# Project: Mental health in Switzerland


@oth: Describe getting the dataset from the cluster...

We quickly import the libraries to be used later:

In [None]:
import numpy as np
import pandas as pd
import pyspark as ps
import matplotlib.pyplot as plt

from pandas.io.json import json_normalize
import json

## 1. dataset selection & analysis

The goal of this first analysis is to familiarize ourselves with the dataset inorder the know if we need to adapt our research question or enrich the dataset with external information in order to preform our analysis.

We were provided two separate datasets containing swiss tweets. They were formated differently and contained different fields and while one was over the duration of multiple years the other only covers a span of 10 months.
We performed an analysis of both in order to be able to decide which one should be used in out project.
After the analysis both sets we decided to use **dataset 2** for our project.

While dataset 1 containes more precise location information in the form of longitude and latitude, dataset 2 contains a sentiment analysis field as well as a language field.

As trying to categorize the language of each tweet in dataset 1 was quite computationaly expensive –having to deal with network latency of api requests– and a lot of preprocessing was necessary to get it to work, dataset 2 containing this field puts it at a clear advantage.

We now provide a quick overview of dataset 1.

### dataset 1 (twitter-swisscom)

The dataset comes with a *txt schema*, giving us an idea of what each column in the *tsv file* containing the tweets represents. A sample file was given, but we optained the complete set of tweets (5gb) via a .zip.

The dataset contains the following usefull columns:

- userId : id identifying user
- createdAt : time of posting tweet
- text : content of tweet
- placeLatitude : latitude of tweet
- placeLongitude : longitude of tweet
- sourceName : username
- sourceUrl : url of tweet
- followersCount : number of followers
- friendsCount : number of mutuals
- statusesCount : number of statuses of user

the sample dataset contains a lot of nan values, and each column contains at least 1% or more nan values.

The complete analysis and code can be found in the [Basic Exploration dataset 1 notebook](Basic%20Exploration%20Dataset%201.ipynb)

### data set 2 (from Spinner)

This dataset has a elaborate description of each field available at the [spinn3r website](http://docs.spinn3r.com/?Example#content-schema).
Unlike the previous dataset, this dataset is given in json format.

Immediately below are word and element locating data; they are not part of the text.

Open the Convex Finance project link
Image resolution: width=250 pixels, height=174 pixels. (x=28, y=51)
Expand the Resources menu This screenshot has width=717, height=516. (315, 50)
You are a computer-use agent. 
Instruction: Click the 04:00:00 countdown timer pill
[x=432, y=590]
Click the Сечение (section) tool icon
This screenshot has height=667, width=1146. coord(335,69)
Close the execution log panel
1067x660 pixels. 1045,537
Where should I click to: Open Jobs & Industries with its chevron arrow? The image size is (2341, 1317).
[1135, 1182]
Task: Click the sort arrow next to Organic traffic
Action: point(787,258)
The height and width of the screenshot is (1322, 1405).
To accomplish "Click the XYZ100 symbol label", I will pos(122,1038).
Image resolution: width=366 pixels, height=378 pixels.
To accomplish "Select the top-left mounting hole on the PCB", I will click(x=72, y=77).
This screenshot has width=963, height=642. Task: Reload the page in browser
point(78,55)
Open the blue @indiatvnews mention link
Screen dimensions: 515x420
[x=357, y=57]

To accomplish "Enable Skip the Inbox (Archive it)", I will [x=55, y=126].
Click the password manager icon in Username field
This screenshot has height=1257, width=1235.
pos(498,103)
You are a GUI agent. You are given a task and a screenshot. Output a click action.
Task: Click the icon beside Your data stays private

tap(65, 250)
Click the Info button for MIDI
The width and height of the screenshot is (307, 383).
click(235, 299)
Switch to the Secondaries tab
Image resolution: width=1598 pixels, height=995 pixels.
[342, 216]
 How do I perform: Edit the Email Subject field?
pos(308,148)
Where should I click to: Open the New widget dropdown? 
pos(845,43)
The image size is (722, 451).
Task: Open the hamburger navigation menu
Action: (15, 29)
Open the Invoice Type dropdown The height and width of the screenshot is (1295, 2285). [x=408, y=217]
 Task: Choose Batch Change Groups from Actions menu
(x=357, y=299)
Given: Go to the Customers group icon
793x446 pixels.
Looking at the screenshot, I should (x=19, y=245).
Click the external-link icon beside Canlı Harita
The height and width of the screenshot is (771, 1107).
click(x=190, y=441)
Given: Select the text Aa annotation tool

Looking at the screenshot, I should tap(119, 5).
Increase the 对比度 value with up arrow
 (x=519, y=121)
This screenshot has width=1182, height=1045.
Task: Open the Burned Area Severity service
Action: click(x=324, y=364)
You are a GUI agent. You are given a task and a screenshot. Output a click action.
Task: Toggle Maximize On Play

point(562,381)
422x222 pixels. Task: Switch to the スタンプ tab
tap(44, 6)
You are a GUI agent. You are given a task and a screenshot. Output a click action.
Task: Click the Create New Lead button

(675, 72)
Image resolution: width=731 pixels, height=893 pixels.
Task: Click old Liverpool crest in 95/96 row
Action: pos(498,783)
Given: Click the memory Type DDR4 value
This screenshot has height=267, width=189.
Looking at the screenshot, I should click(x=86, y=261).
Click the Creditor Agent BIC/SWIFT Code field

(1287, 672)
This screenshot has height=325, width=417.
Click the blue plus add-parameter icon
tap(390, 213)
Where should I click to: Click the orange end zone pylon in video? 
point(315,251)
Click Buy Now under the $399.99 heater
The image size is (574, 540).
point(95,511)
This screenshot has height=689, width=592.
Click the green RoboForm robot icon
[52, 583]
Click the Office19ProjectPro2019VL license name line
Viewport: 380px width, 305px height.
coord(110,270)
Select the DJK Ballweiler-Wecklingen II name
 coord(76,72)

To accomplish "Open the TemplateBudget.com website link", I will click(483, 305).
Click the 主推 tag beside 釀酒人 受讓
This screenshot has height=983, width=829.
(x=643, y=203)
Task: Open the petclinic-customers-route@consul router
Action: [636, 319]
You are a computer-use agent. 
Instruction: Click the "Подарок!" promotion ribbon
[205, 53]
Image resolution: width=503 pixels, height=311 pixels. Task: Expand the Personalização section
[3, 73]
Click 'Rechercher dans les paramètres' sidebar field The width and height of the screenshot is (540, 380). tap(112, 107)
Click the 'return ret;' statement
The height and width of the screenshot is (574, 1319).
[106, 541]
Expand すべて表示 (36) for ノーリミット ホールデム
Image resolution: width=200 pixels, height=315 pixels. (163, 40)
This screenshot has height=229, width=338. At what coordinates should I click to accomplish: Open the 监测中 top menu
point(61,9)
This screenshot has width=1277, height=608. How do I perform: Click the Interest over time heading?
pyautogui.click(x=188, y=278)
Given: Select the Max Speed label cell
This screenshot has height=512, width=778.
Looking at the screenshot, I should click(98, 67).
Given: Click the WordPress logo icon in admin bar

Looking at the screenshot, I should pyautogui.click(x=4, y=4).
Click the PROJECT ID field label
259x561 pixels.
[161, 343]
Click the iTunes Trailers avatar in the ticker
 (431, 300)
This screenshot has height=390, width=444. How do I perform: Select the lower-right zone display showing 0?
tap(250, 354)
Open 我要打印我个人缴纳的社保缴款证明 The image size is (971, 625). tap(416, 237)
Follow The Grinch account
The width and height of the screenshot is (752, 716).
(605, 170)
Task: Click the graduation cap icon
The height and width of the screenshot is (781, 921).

To deal with the amount of data present in the cluster we look at one day to perform our first analysis and then show how to scale up.

The format of this dataset is a nested json that we could not find how to extract dirrectly using the read json funtion provided. We thus use a json normalizer contained in the pandas libary to extract it. We will later see that spark deals better with nested json.

The fields found in this dataset are:

In [None]:
EXAMPLE_PATH = 'swiss-tweet/example.json'

with open(EXAMPLE_PATH) as data_file:    
    data = json.load(data_file)

twitter_df = json_normalize(data)
#rename columns for convenience
twitter_df.columns = [ column.replace('_source.','') for column in twitter_df.columns]
twitter_df.columns

Out of these columns, the one we can use are:
- main: contains the content of the tweet
- published: gives the time on which the content was posted
- source_spam_probability: probability of tweet being spam
- source_location: location of tweet
- tags: tags associated with tweet, as provided by spinn3r
- lang: language of tweet
- sentiment: sentiment score of tweet -POSITIVE, NEGATIVE, NEUTRAL-
- author_gender: gender of author -MALE, FEMALE, UNKNOWN-
- source_followers: followers of user who tweeted
- source_following: number of mutual followers

In [None]:
columns = ['main', 'published', 'source_spam_probability', 'source_location', 'tags', 'lang', 'sentiment',
                   'author_gender', 'source_followers', 'source_following']
twitter_df = twitter_df[columns]

We now look at general distributions in this dataset. While this example isn't representative when it comes to the tweets –especially given it contains tweets of the 1th of january– it can still give us insights on the other fields.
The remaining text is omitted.